Sequence-to-Sequence

IntermediateLanguage AI

Last updated June 14, 2026

What is Sequence-to-Sequence in simple terms?

In simple terms, sequence-to-sequence takes a whole input sequence and turns it into a whole new one. Like an interpreter who listens to your entire sentence before speaking it back in another language, rather than swapping word for word.

What is Sequence-to-Sequence?

Sequence-to-sequence is a family of machine learning approaches that takes one ordered sequence as input — such as a sentence — and produces another ordered sequence as output, even when the two differ in length, using one component to read the whole input and another to generate the result.

A lot of useful tasks are really about turning one ordered sequence into another. Translating a sentence turns an English word-sequence into a French one. Summarizing turns a long sequence of sentences into a short one. Answering a question turns a sequence of words into another sequence of words. What makes these hard is that the input and output often don't line up neatly: they can be different lengths, and the order of ideas can shift. You can't just swap each input item for an output item one at a time. Sequence-to-sequence (often written "seq2seq") is the approach built for exactly this — it reads an entire input sequence first, then generates an output sequence of whatever length the task needs.

The classic design splits the work between two parts: an encoder and a decoder. The encoder reads the whole input and compresses its meaning into an internal summary — a compact representation of "what was said." The decoder then takes that summary and generates the output sequence one item at a time, each new item informed by the summary and by what it has already produced. This "read it all, then write it all" structure is the key idea: by digesting the full input before committing to any output, the model can handle the reordering and length changes that trip up word-for-word methods. An interpreter works the same way — they wait for the whole sentence before speaking, because the right translation of an early word can depend on a word that comes later.

Sequence-to-sequence began as a major advance in machine translation and quickly spread to summarization, question answering, speech transcription, and more. Early versions used recurrent networks for the encoder and decoder; a key later refinement, attention, let the decoder look back at relevant parts of the input as it wrote, rather than relying on a single fixed summary — and that idea fed directly into the transformer architecture behind today's large language models. So it's fair to say sequence-to-sequence is less a single fixed model than a *shape* of problem and solution: input sequence in, output sequence out. The honest caveat is that the quality depends entirely on the underlying model and its training; the framework itself just defines the task, not how well it's done.

Real-world example of Sequence-to-Sequence

A customer-support team wants to turn long, rambling support emails into a one-line summary that pops up next to each ticket. This is a clean sequence-to-sequence job: the input sequence is the full email, the output sequence is a short summary, and the two are very different lengths. A seq2seq model reads the entire email first — encoding "frustrated customer, double-charged, wants a refund, mentions order number" into an internal summary — and only then generates the condensed line: "Double-charge refund request, order #4471." It doesn't shorten word by word; it digests the whole message and produces a fresh, compact version. That same read-the-whole-thing-then-rewrite-it move powers the translation and summarization tools people use every day.

Related terms

Frequently asked questions about Sequence-to-Sequence

What is the difference between sequence-to-sequence and a transformer?
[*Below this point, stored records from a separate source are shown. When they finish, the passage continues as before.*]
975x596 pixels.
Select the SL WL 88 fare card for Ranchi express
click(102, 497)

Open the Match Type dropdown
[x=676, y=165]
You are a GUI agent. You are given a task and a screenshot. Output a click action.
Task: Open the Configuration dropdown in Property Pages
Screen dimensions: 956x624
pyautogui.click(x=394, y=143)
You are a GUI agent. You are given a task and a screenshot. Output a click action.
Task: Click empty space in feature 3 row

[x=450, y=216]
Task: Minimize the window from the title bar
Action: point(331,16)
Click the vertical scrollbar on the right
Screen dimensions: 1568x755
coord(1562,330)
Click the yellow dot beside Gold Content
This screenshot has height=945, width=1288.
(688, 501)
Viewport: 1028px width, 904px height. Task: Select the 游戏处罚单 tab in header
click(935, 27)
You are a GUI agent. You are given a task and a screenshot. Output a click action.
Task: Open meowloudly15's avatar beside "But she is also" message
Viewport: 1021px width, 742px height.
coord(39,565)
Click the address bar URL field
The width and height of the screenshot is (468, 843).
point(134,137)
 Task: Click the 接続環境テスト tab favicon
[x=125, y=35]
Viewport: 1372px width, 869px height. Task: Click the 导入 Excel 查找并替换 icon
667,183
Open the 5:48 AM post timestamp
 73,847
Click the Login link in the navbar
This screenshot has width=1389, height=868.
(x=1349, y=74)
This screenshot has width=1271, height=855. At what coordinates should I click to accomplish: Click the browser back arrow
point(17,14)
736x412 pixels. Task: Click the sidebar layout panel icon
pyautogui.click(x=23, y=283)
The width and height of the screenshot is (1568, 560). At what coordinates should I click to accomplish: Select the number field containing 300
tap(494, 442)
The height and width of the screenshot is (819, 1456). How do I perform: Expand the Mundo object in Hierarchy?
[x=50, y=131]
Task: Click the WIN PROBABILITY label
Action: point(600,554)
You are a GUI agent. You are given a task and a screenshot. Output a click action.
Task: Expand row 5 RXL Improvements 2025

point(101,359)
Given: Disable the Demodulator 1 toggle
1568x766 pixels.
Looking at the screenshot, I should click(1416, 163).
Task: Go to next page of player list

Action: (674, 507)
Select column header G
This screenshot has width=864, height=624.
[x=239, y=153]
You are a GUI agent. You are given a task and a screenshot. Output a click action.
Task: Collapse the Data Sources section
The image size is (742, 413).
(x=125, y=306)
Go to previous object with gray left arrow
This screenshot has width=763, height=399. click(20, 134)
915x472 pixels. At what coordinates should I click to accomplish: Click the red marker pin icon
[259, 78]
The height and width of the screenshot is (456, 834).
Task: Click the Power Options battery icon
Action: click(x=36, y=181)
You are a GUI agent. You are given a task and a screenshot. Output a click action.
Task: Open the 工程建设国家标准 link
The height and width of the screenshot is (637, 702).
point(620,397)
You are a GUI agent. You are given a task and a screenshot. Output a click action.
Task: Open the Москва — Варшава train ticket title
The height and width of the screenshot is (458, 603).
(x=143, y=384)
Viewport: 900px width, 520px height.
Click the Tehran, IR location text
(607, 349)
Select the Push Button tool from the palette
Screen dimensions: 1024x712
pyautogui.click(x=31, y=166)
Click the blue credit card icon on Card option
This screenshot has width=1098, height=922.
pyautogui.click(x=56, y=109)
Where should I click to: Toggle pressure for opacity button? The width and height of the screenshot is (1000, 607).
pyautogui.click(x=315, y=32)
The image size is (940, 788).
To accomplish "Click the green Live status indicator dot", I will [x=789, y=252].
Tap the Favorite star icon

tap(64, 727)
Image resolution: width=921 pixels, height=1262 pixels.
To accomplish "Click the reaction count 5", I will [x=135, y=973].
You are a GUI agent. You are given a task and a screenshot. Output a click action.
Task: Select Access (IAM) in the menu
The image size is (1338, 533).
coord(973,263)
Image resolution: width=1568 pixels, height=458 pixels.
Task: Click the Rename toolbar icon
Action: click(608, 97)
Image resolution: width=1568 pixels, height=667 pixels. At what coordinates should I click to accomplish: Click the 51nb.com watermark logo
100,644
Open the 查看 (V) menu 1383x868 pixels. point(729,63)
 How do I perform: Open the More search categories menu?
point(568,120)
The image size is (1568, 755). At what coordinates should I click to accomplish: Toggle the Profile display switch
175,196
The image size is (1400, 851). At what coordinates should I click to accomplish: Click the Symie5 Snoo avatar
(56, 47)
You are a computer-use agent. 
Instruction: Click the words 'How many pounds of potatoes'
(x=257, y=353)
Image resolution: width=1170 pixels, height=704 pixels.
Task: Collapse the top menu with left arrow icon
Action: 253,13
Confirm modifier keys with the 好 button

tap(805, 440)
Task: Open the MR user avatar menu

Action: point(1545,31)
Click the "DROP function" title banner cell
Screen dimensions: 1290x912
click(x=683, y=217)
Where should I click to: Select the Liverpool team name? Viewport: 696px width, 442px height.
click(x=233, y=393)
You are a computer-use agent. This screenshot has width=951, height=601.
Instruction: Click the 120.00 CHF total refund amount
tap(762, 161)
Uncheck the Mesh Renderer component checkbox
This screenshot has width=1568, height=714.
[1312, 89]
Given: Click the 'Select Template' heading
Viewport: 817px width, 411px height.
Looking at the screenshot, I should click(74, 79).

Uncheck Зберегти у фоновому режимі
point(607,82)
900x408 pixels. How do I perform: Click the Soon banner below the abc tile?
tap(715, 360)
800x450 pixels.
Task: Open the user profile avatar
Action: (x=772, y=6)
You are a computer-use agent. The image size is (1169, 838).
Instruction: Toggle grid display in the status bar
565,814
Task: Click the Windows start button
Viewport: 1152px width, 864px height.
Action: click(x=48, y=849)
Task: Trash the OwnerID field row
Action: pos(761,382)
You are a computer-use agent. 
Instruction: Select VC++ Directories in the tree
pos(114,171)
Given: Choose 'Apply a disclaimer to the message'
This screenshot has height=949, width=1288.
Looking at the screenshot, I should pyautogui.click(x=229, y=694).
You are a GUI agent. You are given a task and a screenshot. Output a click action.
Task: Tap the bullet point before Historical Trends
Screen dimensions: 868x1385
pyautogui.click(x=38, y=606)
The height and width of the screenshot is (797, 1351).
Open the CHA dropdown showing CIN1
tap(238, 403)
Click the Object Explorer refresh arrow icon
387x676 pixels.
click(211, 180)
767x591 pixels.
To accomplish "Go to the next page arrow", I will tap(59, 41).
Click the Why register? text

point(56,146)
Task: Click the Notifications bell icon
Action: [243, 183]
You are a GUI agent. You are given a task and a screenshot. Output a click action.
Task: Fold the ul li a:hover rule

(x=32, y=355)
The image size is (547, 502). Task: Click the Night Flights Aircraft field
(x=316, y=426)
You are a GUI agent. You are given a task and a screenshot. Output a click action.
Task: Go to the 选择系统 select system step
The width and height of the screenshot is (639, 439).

They're related but not the same kind of thing. Sequence-to-sequence describes the *task shape* — take one sequence in, produce another sequence out — and the encoder-decoder structure for doing it. A transformer is a specific neural-network *architecture*. The two overlap: transformers are now the dominant way to *build* sequence-to-sequence systems, and the attention mechanism central to transformers grew out of seq2seq research. So a modern translation model is often both: it tackles a sequence-to-sequence task using a transformer architecture. Seq2seq is the job and broad approach; the transformer is one powerful engine for it. **2. Mechanism — How does sequence-to-sequence work?**

How does sequence-to-sequence work?

It typically uses two components. An encoder reads the entire input sequence and compresses its meaning into an internal representation. A decoder then generates the output sequence one item at a time, each step guided by that representation and by the items it has already produced. Reading the whole input before writing any output is what lets the model handle length differences and reordering between input and output. Modern versions add attention, which lets the decoder focus on the most relevant parts of the input at each step instead of leaning on a single fixed summary. **3. Application — What is sequence-to-sequence used for?**

What is sequence-to-sequence used for?

It's used wherever one ordered sequence must become another: machine translation (its original breakthrough), text summarization, question answering, speech-to-text transcription, and grammar correction, among others. More broadly, the encoder-decoder idea and the attention mechanism it popularized underpin much of modern language AI, including the architecture behind today's large language models. Anytime the job is "given this whole sequence, produce that whole sequence," sequence-to-sequence is the framing that fits.